Drittens herrschte bei den Grünen in ihrer Gründerzeit eine hohe Affinität zu Minderheiten. Dazu gehörten die Schwulen, aber auch diskriminierte Gruppen wie Sinti und Roma. Und offenbar werteten einige Grüne auch Pädophile als schützenswerte Minderheit der deutschen Gesellschaft. Vielleicht auch aus wahlkampfstrategischen Gründen, wie Klecha ergänzt. Viertens lasen damals nach Angaben des Göttinger Forschers viele junge Menschen Werke wie „Die sexuelle Revolution“ von Wilhelm Reich. Dieser gab die wissenschaftliche Begründung für die „sexuelle Befreiung“ als Abgrenzung von der NS-Täter-Generation und legitimierte Experimente wie die linken Kommunen. In dieser „Wissenschaftshörigkeit“ sei bei den Grünen die Opferperspektive des missbrauchten Kindes lange ignoriert worden.

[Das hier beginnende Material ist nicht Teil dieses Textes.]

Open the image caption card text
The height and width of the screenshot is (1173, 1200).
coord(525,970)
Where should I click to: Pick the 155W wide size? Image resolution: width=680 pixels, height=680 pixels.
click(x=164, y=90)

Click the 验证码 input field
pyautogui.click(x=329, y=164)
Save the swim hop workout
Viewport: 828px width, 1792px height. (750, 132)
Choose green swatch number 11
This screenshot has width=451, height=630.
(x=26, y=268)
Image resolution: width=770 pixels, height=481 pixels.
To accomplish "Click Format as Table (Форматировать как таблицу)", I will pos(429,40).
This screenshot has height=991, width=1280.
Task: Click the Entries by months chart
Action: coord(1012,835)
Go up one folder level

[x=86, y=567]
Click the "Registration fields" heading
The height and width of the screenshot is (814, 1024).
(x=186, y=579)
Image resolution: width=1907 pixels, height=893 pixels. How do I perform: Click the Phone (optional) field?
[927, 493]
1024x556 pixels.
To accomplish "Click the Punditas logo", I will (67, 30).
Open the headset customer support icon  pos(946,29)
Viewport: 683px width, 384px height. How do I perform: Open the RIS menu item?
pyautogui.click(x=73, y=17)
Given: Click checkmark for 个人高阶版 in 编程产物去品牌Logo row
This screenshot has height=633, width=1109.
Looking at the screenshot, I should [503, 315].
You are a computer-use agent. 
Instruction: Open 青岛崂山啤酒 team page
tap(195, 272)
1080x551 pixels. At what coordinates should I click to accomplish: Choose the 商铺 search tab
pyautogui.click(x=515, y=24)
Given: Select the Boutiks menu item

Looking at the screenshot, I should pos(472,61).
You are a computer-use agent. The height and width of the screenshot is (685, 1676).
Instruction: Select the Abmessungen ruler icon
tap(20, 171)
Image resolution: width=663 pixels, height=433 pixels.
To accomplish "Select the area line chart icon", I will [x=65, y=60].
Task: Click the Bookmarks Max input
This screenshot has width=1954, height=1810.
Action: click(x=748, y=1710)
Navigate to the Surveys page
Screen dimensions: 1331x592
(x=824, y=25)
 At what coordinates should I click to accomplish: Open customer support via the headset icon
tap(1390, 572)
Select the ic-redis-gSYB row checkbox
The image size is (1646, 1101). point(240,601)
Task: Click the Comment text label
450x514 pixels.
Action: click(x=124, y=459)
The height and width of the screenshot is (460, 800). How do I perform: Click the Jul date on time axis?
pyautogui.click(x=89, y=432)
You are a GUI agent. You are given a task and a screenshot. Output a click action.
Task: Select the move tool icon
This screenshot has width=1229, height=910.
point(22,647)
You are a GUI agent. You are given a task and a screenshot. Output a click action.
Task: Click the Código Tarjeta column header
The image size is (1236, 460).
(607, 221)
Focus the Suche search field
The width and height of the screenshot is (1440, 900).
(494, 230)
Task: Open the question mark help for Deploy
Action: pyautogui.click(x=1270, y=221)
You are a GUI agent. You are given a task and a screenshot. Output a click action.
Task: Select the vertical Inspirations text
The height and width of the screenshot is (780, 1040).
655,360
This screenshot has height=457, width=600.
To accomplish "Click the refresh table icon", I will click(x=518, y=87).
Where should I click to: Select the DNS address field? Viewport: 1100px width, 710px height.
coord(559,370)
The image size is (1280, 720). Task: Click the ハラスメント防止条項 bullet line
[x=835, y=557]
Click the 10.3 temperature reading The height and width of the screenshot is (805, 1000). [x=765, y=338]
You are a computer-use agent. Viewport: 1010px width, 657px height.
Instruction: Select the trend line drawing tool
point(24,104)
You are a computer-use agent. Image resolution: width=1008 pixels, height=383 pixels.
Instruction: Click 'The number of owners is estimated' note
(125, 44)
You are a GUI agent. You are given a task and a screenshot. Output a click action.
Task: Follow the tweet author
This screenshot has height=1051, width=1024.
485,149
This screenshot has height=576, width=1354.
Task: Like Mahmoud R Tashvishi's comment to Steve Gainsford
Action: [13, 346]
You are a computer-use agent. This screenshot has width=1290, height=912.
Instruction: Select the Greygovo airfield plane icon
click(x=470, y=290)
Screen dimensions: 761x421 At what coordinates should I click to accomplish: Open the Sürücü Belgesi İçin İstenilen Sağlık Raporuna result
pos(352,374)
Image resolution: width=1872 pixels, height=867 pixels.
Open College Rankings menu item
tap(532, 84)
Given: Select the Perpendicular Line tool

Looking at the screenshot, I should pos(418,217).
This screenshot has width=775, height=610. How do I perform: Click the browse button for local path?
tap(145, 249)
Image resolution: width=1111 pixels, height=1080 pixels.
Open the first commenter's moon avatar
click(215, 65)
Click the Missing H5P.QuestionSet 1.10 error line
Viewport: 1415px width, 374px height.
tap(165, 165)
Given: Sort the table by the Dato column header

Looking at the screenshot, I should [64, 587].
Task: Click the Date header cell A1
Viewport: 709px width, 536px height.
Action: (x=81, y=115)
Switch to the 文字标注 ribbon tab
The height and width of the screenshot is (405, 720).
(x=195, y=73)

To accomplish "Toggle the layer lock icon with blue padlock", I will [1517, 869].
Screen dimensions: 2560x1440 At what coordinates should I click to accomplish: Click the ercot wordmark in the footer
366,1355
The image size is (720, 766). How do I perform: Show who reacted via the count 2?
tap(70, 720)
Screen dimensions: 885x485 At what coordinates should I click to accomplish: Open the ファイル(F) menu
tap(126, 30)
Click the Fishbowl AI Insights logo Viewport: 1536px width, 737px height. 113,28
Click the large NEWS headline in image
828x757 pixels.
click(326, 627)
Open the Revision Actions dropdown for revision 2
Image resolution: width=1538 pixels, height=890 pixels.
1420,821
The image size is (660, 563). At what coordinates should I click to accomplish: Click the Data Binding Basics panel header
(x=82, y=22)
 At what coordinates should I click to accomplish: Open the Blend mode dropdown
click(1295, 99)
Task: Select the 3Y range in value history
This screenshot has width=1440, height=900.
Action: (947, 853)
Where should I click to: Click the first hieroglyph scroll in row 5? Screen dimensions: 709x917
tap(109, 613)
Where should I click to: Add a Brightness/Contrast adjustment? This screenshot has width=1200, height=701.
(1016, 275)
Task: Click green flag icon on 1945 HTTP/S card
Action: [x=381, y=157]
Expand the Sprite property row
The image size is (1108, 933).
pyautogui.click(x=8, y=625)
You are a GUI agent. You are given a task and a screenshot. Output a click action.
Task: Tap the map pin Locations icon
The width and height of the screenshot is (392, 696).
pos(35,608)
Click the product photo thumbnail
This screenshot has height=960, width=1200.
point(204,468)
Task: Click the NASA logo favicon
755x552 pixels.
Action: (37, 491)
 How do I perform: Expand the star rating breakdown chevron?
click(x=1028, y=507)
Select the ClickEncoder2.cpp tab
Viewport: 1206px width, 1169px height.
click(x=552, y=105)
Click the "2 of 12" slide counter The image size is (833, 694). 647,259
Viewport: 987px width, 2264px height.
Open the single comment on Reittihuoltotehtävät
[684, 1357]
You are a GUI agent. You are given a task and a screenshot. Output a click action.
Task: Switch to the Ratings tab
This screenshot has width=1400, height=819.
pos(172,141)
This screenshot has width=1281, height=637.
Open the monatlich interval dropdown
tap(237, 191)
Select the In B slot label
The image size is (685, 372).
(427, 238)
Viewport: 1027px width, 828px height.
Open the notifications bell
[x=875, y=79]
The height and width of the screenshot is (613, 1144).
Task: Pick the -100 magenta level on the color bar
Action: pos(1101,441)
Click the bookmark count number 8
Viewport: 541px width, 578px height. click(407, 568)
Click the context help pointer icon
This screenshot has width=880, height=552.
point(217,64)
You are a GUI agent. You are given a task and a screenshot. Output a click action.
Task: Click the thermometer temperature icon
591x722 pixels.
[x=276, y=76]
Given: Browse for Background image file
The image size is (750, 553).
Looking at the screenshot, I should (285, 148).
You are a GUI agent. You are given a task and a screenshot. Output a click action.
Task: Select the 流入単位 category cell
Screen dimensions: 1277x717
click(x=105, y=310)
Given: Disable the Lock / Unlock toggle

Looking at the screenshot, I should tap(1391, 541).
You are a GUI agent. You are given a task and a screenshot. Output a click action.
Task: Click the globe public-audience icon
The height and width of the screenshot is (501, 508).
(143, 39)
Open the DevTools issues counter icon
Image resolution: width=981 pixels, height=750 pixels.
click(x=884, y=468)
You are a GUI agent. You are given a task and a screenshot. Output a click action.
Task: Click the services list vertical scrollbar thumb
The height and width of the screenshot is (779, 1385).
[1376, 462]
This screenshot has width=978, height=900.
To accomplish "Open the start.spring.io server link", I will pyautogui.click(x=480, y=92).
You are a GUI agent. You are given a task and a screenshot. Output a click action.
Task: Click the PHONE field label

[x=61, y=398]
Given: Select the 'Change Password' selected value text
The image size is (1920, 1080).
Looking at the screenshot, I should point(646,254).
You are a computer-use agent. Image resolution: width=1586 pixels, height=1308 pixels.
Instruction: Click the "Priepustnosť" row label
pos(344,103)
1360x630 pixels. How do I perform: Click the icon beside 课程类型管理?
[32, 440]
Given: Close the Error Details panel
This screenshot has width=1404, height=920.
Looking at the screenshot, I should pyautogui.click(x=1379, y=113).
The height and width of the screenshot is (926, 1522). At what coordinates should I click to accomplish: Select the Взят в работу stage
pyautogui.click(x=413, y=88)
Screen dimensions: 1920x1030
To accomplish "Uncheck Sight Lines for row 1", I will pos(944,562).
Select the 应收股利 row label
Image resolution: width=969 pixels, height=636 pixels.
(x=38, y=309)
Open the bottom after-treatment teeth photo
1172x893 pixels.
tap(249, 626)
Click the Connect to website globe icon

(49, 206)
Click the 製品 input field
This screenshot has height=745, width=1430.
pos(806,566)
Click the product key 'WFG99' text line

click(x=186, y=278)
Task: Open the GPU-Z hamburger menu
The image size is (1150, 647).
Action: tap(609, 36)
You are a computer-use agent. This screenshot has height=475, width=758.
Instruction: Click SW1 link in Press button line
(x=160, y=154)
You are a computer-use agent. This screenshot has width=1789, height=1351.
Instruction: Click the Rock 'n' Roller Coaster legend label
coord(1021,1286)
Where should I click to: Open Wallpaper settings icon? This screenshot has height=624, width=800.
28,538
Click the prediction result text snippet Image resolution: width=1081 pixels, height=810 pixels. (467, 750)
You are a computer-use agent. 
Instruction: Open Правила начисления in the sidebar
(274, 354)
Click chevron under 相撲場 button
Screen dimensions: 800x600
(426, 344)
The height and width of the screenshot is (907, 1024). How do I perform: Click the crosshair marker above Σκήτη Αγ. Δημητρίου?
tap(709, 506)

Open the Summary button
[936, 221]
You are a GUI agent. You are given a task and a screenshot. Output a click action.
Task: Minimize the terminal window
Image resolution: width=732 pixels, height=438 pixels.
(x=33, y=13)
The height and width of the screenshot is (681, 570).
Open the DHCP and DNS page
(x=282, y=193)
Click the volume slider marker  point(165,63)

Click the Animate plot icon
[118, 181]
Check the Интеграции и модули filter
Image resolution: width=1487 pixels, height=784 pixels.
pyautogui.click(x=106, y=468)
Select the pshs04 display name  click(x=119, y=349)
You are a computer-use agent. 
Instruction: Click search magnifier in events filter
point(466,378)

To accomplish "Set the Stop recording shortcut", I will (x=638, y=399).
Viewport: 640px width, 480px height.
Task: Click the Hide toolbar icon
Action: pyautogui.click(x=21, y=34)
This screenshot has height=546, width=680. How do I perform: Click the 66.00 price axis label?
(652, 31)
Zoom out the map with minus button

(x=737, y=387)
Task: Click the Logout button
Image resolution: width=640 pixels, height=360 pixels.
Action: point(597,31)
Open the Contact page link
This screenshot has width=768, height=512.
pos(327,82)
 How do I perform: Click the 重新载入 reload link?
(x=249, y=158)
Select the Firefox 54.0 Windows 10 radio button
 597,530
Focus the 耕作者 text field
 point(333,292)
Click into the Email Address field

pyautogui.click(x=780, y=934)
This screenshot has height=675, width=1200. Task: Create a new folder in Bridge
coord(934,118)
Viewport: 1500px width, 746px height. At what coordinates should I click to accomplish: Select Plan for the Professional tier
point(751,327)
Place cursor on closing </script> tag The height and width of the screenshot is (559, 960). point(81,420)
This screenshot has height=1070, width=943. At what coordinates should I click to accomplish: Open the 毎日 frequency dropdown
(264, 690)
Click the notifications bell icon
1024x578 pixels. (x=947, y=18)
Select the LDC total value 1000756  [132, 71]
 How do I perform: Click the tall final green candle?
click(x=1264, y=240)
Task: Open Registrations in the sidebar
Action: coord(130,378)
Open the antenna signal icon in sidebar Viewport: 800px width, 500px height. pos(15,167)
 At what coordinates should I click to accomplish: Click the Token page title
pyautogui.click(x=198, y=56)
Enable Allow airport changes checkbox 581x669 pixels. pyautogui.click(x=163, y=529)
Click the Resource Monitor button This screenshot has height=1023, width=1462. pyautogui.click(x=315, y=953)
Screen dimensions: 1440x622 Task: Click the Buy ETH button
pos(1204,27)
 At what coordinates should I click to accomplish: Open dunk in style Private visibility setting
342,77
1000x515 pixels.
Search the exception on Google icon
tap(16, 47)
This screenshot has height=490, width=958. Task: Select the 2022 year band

Volker Beck, menschenrechtspolitischer Sprecher der Bundestagsfraktion und offen lebender Schwuler, erklärte unlängst in der „taz“, dass die Homosexuellen-Bewegung so schwach auf Pädokriminalität reagiert habe, weil „wir uns nicht in die Perspektive von Kindern versetzen konnten. Kinder waren für uns weit weg.“ Homosexuelle, die seinerzeit mit dem schwulenfeindlichen Paragrafen 175 lebten, hätten eher Angst vor der Polizei gehabt.